> _RECORD EXTRACTS_:
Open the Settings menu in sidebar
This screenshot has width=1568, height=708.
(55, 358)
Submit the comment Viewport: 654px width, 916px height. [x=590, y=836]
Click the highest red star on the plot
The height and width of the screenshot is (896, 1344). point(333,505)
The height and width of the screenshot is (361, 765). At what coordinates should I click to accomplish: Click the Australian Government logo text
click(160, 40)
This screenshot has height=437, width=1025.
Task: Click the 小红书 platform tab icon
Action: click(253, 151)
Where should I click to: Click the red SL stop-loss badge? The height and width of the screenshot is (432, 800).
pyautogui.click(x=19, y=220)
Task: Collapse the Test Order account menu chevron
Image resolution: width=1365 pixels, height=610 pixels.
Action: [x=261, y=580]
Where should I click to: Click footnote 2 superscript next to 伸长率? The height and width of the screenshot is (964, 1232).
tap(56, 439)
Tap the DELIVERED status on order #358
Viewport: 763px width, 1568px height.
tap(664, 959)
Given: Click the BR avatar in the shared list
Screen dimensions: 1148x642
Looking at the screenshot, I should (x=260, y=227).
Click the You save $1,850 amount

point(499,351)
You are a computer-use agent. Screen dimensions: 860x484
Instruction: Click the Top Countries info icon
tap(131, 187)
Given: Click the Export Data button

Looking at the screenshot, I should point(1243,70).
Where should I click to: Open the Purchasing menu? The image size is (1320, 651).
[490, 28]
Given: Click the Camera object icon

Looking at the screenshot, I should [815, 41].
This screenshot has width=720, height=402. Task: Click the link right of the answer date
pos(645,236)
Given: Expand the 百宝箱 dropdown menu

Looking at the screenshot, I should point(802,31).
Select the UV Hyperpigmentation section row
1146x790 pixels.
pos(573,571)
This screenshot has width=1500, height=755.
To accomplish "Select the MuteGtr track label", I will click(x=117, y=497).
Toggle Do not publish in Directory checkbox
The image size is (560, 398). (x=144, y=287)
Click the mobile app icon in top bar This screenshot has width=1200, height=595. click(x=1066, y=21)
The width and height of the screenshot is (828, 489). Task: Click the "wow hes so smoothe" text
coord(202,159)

> _TASK TO COMPLETE_: Reproduce the data in its entirety. Keep every character unchanged.

> _RESPONSE TO THIS TASK_:
Open the Settings menu in sidebar
This screenshot has width=1568, height=708.
(55, 358)
Submit the comment Viewport: 654px width, 916px height. [x=590, y=836]
Click the highest red star on the plot
The height and width of the screenshot is (896, 1344). point(333,505)
The height and width of the screenshot is (361, 765). At what coordinates should I click to accomplish: Click the Australian Government logo text
click(160, 40)
This screenshot has height=437, width=1025.
Task: Click the 小红书 platform tab icon
Action: click(253, 151)
Where should I click to: Click the red SL stop-loss badge? The height and width of the screenshot is (432, 800).
pyautogui.click(x=19, y=220)
Task: Collapse the Test Order account menu chevron
Image resolution: width=1365 pixels, height=610 pixels.
Action: [x=261, y=580]
Where should I click to: Click footnote 2 superscript next to 伸长率? The height and width of the screenshot is (964, 1232).
tap(56, 439)
Tap the DELIVERED status on order #358
Viewport: 763px width, 1568px height.
tap(664, 959)
Given: Click the BR avatar in the shared list
Screen dimensions: 1148x642
Looking at the screenshot, I should (x=260, y=227).
Click the You save $1,850 amount

point(499,351)
You are a computer-use agent. Screen dimensions: 860x484
Instruction: Click the Top Countries info icon
tap(131, 187)
Given: Click the Export Data button

Looking at the screenshot, I should point(1243,70).
Where should I click to: Open the Purchasing menu? The image size is (1320, 651).
[490, 28]
Given: Click the Camera object icon

Looking at the screenshot, I should [815, 41].
This screenshot has width=720, height=402. Task: Click the link right of the answer date
pos(645,236)
Given: Expand the 百宝箱 dropdown menu

Looking at the screenshot, I should point(802,31).
Select the UV Hyperpigmentation section row
1146x790 pixels.
pos(573,571)
This screenshot has width=1500, height=755.
To accomplish "Select the MuteGtr track label", I will click(x=117, y=497).
Toggle Do not publish in Directory checkbox
The image size is (560, 398). (x=144, y=287)
Click the mobile app icon in top bar This screenshot has width=1200, height=595. click(x=1066, y=21)
The width and height of the screenshot is (828, 489). Task: Click the "wow hes so smoothe" text
coord(202,159)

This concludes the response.